(Stored items)
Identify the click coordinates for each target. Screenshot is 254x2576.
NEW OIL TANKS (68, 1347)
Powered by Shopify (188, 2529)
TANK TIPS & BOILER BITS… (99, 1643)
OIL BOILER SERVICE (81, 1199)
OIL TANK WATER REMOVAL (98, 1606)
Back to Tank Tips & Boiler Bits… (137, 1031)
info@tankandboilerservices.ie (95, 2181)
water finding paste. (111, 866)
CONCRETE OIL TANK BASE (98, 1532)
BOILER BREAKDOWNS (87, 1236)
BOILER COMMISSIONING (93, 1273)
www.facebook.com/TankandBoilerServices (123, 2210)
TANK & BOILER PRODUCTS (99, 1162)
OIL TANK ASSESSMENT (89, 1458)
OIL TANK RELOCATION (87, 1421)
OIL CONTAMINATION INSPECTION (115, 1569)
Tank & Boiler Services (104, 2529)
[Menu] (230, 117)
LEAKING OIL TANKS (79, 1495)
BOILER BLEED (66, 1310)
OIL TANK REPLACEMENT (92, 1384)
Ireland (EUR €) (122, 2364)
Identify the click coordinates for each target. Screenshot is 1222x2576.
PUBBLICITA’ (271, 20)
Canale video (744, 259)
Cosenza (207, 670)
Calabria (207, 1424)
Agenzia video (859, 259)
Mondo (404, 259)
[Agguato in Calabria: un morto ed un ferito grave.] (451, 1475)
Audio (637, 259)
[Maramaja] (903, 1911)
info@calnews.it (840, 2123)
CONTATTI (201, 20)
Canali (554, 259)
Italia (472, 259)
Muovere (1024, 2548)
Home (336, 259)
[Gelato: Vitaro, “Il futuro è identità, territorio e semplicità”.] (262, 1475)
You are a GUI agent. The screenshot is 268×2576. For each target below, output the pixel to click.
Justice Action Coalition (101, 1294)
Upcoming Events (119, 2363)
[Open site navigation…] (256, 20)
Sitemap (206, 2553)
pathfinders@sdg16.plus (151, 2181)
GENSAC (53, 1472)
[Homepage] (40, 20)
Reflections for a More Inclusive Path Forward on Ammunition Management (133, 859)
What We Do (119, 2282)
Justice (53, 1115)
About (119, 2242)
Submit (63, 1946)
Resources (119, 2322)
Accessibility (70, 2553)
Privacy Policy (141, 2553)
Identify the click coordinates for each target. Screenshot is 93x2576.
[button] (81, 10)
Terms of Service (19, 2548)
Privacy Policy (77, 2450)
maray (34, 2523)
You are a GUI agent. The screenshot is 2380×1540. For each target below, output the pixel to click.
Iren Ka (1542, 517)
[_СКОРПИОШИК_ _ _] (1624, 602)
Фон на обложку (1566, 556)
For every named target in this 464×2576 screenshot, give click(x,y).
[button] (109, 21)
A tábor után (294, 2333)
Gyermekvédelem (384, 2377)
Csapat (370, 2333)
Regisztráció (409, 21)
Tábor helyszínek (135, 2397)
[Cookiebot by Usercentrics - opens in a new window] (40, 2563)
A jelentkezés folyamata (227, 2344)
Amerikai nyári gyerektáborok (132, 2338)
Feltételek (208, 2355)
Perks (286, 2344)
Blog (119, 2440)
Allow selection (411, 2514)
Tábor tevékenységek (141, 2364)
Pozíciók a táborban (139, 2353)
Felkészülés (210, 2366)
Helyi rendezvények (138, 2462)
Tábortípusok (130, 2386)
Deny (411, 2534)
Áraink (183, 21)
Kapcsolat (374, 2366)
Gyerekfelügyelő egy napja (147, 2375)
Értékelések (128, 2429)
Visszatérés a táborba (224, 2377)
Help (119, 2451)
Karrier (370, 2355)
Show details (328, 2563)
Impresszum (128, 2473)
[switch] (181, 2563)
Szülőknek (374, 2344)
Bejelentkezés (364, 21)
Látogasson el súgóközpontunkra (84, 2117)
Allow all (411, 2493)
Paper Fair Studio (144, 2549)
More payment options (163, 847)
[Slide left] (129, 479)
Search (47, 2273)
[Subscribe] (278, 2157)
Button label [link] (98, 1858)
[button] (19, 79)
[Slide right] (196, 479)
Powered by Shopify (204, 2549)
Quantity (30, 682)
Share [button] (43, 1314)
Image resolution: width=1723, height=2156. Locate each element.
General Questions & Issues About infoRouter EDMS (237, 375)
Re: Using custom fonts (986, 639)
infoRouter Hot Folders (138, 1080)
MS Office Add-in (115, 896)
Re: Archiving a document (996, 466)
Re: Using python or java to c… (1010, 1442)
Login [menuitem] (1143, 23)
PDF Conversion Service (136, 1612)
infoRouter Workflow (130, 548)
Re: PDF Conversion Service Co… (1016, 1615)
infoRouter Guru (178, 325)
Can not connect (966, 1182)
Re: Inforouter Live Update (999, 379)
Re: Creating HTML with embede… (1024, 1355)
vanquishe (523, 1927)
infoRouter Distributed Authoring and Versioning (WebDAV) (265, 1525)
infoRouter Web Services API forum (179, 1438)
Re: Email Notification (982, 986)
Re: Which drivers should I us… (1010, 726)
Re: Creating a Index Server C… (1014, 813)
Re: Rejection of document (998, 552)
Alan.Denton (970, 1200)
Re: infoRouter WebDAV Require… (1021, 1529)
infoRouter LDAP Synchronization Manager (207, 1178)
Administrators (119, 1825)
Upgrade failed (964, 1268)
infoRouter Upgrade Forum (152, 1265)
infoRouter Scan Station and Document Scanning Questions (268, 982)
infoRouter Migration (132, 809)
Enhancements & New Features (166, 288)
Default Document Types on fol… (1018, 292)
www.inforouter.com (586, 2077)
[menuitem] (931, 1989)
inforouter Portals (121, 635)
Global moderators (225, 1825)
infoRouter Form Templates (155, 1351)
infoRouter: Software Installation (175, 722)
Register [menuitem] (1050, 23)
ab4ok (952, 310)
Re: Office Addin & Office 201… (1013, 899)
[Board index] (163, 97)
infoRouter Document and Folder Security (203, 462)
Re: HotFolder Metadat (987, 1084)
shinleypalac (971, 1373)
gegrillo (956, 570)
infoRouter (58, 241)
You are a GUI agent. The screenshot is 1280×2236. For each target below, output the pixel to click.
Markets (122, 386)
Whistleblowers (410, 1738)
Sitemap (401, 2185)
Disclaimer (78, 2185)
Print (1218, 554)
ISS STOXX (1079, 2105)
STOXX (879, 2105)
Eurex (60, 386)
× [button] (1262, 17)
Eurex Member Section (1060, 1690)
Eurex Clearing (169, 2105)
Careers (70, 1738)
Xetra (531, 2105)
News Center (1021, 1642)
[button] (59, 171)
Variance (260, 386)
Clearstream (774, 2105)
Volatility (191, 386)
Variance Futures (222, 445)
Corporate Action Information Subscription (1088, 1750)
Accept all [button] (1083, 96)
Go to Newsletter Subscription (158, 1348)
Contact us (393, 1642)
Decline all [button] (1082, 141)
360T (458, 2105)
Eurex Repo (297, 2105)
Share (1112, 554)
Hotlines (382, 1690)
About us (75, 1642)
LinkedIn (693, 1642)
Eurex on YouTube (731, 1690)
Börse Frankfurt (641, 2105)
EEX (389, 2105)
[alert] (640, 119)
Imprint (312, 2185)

**Task to complete**
Beginning at the top of the entries above, output each line exactly, and end with the line in which "Mondo (404, 259)" appears.

**Exercise output**
Identify the click coordinates for each target. Screenshot is 254x2576.
NEW OIL TANKS (68, 1347)
Powered by Shopify (188, 2529)
TANK TIPS & BOILER BITS… (99, 1643)
OIL BOILER SERVICE (81, 1199)
OIL TANK WATER REMOVAL (98, 1606)
Back to Tank Tips & Boiler Bits… (137, 1031)
info@tankandboilerservices.ie (95, 2181)
water finding paste. (111, 866)
CONCRETE OIL TANK BASE (98, 1532)
BOILER BREAKDOWNS (87, 1236)
BOILER COMMISSIONING (93, 1273)
www.facebook.com/TankandBoilerServices (123, 2210)
TANK & BOILER PRODUCTS (99, 1162)
OIL TANK ASSESSMENT (89, 1458)
OIL TANK RELOCATION (87, 1421)
OIL CONTAMINATION INSPECTION (115, 1569)
Tank & Boiler Services (104, 2529)
[Menu] (230, 117)
LEAKING OIL TANKS (79, 1495)
BOILER BLEED (66, 1310)
OIL TANK REPLACEMENT (92, 1384)
Ireland (EUR €) (122, 2364)
Identify the click coordinates for each target. Screenshot is 1222x2576.
PUBBLICITA’ (271, 20)
Canale video (744, 259)
Cosenza (207, 670)
Calabria (207, 1424)
Agenzia video (859, 259)
Mondo (404, 259)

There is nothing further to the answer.